INDIANAPOLIS — Physicians who write few prescriptions or treat kidney dialysis patients should be exempt from a new law requiring that all controlled substances be prescribed electronically by Jan. 1, 2021.
“Our concern is for those practitioners who work in small practices or outside a large health system that have not yet adopted e-prescribing due to financial or technological barriers” Dr. Steve Tharp, of the Indiana State Medical Association, said.
Tharp made his argument Wednesday at the Statehouse before the Interim Study Committee on Public Health, Behavioral Health, and Human Services which was hearing testimony about electronic prescribing. The General Assembly passed Senate Enrolled Act 176 in the 2019 session, which requires e-prescribing for all controlled substances. It is modeled on a federal law that was enacted to combat the opioid and drug addiction crisis.
More than 80 percent of physicians across the state have already begun prescribing medications electronically, Tharp told the committee. But it could be burdensome for some physicians to implement the electronic prescribing system.
It is because of the costs that Tharp proposed an exception for physicians who write no more than 100 prescriptions per year along with several other exceptions including if the doctor is working at a temporary site.
A group of doctors from DaVita Kidney Care who specialize in dialysis for kidney related illnesses told the committee that their operations need an exception because the medications prescribed to patients can change from session to session depending on lab results. The group represents over 9,800 dialysis patients nationwide and about one-third are Hoosiers.
“It would fundamentally disrupt how we are able to care for each patient from week to week and a day to day basis,” Dr. Adam Weinstein, DaVita’s chief medical officer, said.
Electronic prescribing could be an issue for patients undergoing dialysis because a majority of the patients are disproportionately from minority populations, said Jolene Adams, the regional operations director of DaVita Kidney Care.
“They are dealing with transportation concerns that they have, making sure they are getting to their dialysis on time, they are dealing with a multitude of medications, they have many limitations to their fluid intake, protein, their diet and things like that,” Adams said. “Our ultimate goal is to give them the best quality of life that we can until they hopefully get a kidney transplant.”
Grant Monahan, president of the Indiana Retail Council, agreed that dialysis exceptions is worthy of discussion but is ultimately in support of the bill.
“Electronic prescribing provides new dimensions of safety and security to the prescriptions, prescriptions cannot be altered or copied but they are electronically trackable,” Monahan said.

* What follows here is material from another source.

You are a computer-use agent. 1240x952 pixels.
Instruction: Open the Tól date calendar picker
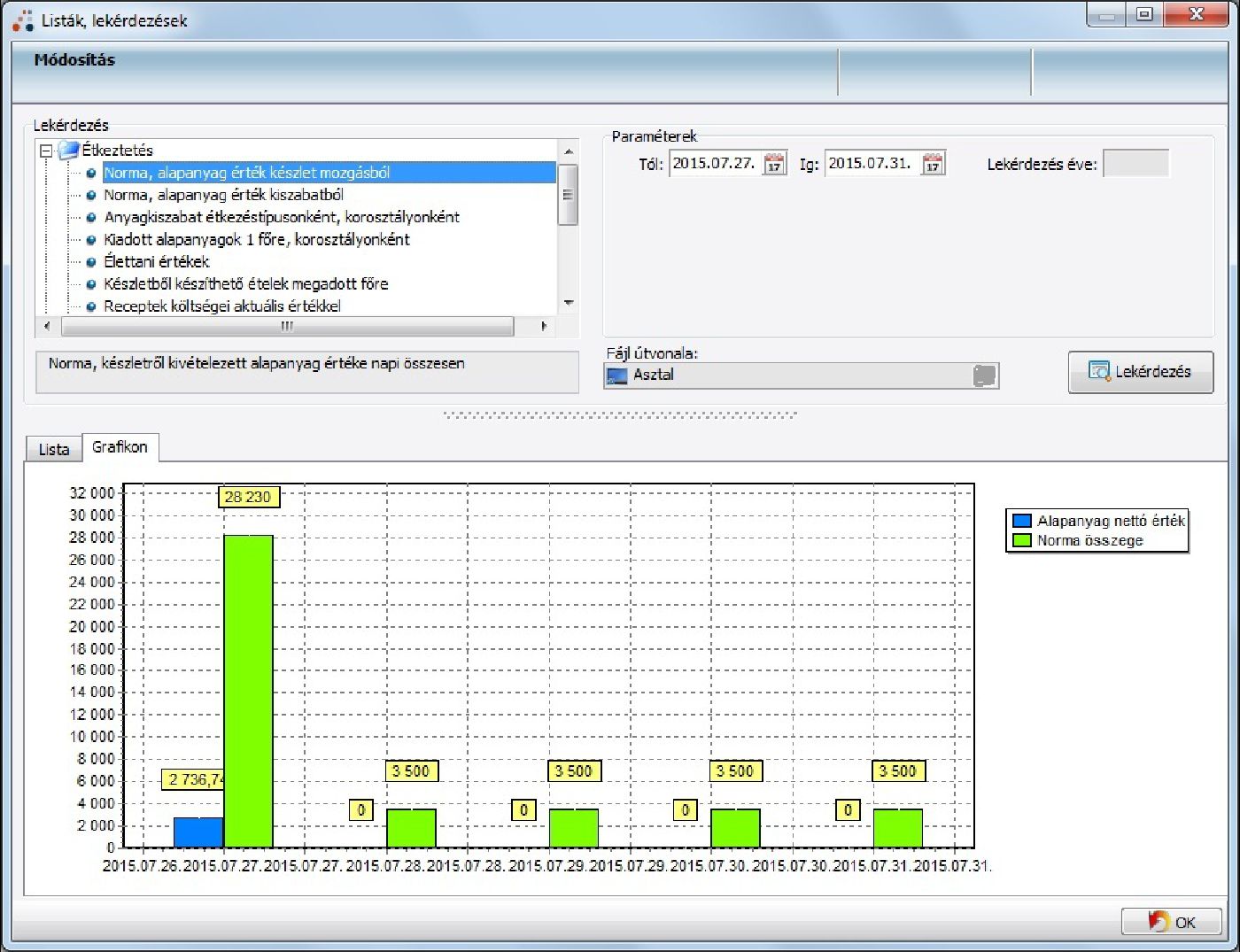(x=774, y=164)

He argued that electronic prescribing would be less prone to error, allow for better monitoring of controlled substances, reduce the number of lost prescriptions and improve the workflow of physicians and pharmacists.
Sen. Ron Grooms, R-Jeffersonville, who authored the bill, told the committee, “The more pieces of paper that you can keep off the street and out of the homes and hands of those who do not have the right to possess that prescription on a piece of paper the better chance we have at combating opioid abuse and drug addiction in the state of Indiana.”
Changes to the law would have to be enacted by the General Assembly next year.